SHORT PROBLEM -> Copy out word for word the stretch of the listing from the line containing "You are a computer-use" through the end of the listing, leaving the pictures out.
_ _ _ _ _ _ _
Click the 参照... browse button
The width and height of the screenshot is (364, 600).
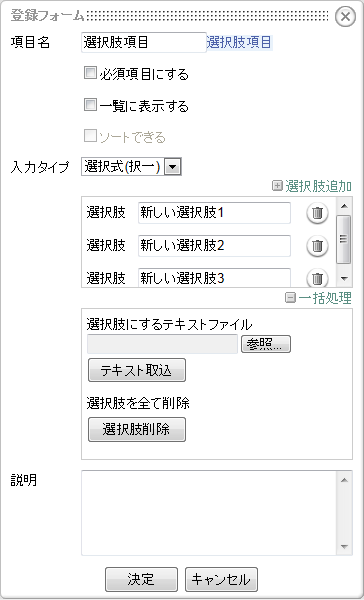[x=266, y=344]
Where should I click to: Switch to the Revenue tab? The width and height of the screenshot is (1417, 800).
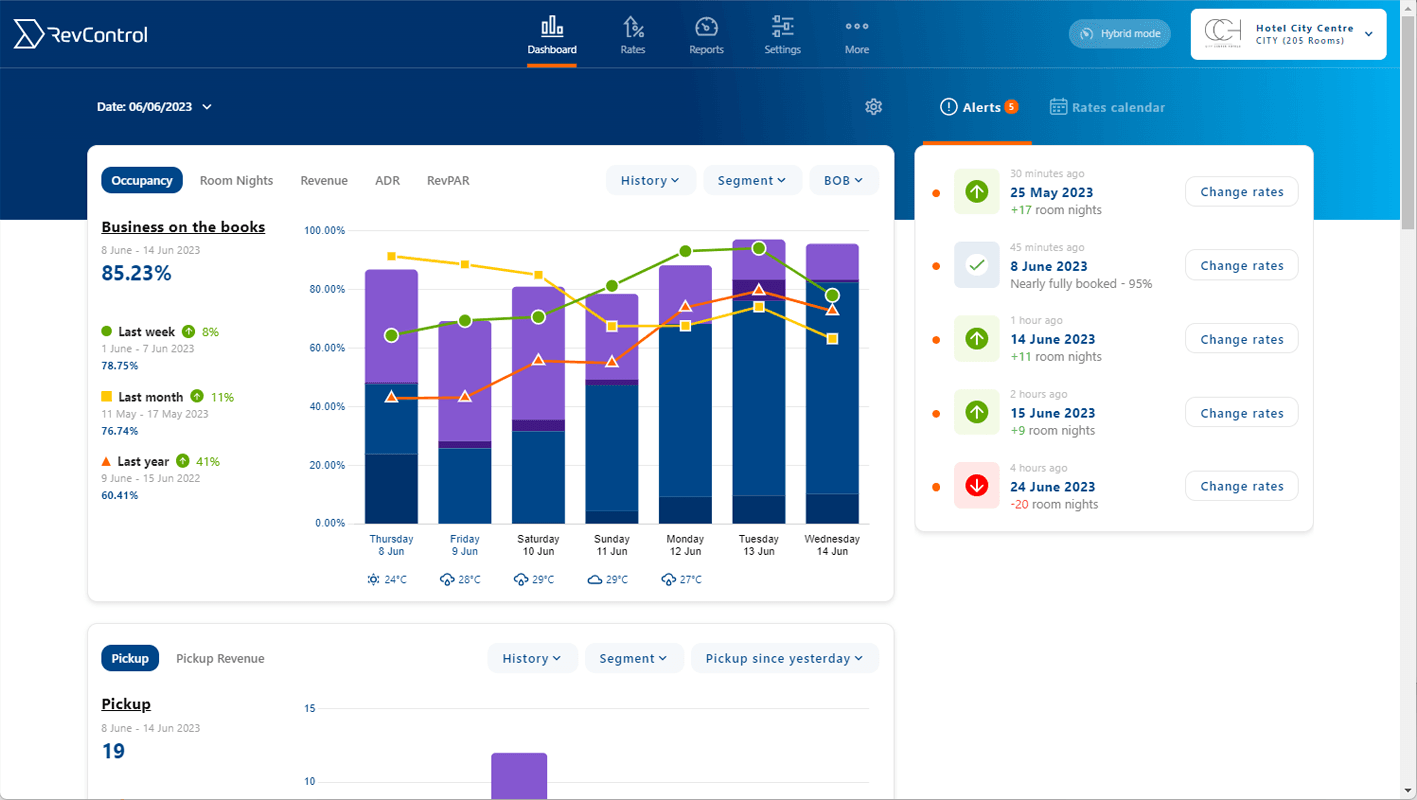pyautogui.click(x=323, y=180)
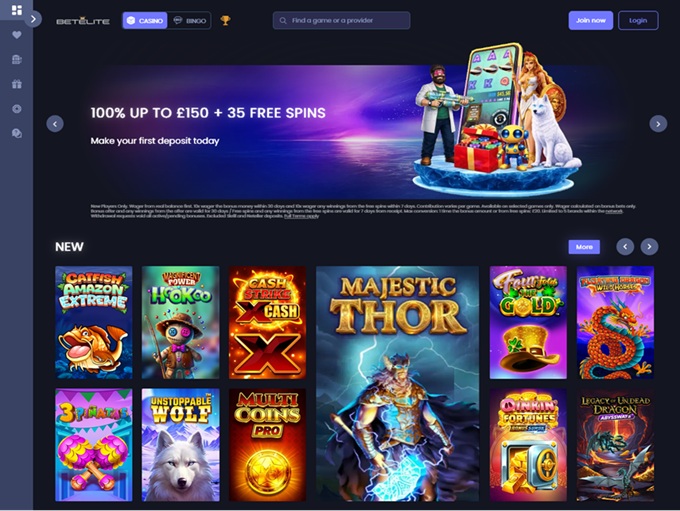This screenshot has height=511, width=680.
Task: Open the chat support icon in sidebar
Action: pos(16,133)
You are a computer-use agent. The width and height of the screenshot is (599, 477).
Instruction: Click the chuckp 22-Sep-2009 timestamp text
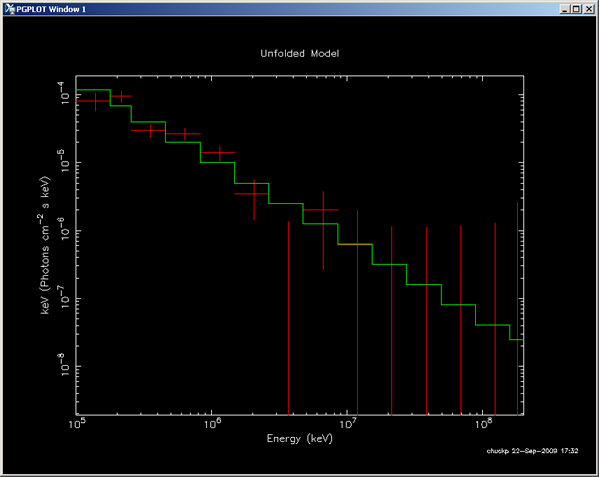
_ _ _ _ _ _ _
RESULT OF THIS TASK ->
You are a computer-use agent. The width and height of the screenshot is (599, 477).
Instruction: Click the chuckp 22-Sep-2009 timestamp text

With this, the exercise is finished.